(Source passage Opens)
Negative Issue #3: The most direct route to mitigate the effects of climate change is immoral.

  1. In 2009, Oregon State University found that “Under current conditions in the United States, for instance, each child ultimately adds about 9,441 metric tons of carbon dioxide to the carbon legacy of an average parent -– about 5.7 times the lifetime emissions for which, on average, a person is responsible.” Furthermore, “China and India right now are steadily increasing their carbon emissions and industrial development, and other developing nations may also continue to increase as they seek higher standards of living.”
  2. So clearly if we take this moral obligation really seriously, the correct thing to do would be to implement a eugenics program that sterlizes roughly five out of six people — preferably the people who we don’t want breeding anyway. This will mitigate the effects of climate change not only by cutting down on contributors to climate change, but also substantially reducing the quantity of people who will be effected by climate change: it really is a win/win scenario for dealing with this issue.
  3. Except that it’s also evil because it totally violates the categorical imperative, and human rights, and relies on a dangerous notion that it’s not only okay to “play God” but to “play God to win!” That we could take on a moral obligation to justify wildly immoral behavior is not a sensible or okay thing to do; we should vote against it on this basis alone.
(Source passage Closes)
(Excerpted data Opens)
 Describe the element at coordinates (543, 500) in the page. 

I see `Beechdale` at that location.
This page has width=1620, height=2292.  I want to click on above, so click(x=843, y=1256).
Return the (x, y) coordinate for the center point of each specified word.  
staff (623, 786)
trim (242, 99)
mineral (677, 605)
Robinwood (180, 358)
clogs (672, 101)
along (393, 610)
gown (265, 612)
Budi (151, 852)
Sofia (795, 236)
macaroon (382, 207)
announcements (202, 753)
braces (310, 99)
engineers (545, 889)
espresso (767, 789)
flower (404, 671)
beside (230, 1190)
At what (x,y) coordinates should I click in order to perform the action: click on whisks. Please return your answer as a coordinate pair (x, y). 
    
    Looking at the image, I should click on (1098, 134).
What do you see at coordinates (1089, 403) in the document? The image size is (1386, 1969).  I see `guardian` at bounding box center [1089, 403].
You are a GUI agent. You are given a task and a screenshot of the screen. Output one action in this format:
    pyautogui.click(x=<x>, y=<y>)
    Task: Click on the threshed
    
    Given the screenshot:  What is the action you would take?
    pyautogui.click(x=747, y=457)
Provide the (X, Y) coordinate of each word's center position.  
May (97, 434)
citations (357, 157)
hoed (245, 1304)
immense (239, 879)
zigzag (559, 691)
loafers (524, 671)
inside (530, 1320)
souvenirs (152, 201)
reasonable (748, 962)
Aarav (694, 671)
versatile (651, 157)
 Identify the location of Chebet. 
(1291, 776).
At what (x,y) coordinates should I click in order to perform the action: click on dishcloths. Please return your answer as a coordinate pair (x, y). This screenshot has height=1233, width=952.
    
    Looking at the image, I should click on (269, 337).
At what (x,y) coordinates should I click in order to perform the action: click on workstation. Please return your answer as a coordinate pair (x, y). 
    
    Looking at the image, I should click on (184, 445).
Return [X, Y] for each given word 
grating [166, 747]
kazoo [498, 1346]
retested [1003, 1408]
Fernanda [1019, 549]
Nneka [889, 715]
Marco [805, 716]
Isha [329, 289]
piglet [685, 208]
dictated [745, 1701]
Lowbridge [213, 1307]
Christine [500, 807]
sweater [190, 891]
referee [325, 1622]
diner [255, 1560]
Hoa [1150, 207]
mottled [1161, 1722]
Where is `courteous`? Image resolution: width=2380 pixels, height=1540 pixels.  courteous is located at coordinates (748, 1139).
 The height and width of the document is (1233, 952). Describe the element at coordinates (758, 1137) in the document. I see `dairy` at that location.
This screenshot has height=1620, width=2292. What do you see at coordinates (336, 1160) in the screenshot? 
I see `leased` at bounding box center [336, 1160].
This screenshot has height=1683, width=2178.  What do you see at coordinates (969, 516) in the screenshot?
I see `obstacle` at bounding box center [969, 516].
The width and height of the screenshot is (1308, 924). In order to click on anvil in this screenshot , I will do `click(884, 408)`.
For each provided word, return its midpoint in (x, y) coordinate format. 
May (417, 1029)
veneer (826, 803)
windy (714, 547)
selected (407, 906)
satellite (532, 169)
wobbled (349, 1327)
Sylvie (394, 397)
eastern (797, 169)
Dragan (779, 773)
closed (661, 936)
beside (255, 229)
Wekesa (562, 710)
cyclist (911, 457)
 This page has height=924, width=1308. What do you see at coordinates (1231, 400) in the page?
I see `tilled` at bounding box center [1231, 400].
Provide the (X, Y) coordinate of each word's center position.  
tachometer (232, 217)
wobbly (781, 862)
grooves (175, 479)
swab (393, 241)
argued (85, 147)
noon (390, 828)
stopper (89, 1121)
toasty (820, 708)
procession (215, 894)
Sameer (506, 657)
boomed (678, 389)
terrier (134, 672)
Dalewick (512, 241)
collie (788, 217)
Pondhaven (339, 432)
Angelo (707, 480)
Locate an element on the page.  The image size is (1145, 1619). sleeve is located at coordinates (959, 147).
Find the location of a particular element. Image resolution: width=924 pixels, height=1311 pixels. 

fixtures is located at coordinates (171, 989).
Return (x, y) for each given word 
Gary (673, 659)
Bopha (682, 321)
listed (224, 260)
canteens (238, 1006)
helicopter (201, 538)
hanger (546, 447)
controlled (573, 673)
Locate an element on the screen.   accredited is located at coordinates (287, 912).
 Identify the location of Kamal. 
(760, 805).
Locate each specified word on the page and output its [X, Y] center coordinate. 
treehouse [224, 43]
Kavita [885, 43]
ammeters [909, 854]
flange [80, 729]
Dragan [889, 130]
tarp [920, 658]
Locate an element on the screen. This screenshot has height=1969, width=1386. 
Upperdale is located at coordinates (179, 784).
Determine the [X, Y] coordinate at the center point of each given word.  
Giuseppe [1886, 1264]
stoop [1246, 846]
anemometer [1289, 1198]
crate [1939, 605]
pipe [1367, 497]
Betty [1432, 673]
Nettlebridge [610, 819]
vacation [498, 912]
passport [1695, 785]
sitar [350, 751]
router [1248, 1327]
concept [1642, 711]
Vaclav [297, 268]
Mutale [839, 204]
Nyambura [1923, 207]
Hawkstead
(Excerpted data Closes)
| Problem description |
Write out the climate change passage above, everything from "2. So clearly" down to "with this issue.", word for word.

| Response |
2. So clearly if we take this moral obligation really seriously, the correct thing to do would be to implement a eugenics program that sterlizes roughly five out of six people — preferably the people who we don’t want breeding anyway. This will mitigate the effects of climate change not only by cutting down on contributors to climate change, but also substantially reducing the quantity of people who will be effected by climate change: it really is a win/win scenario for dealing with this issue.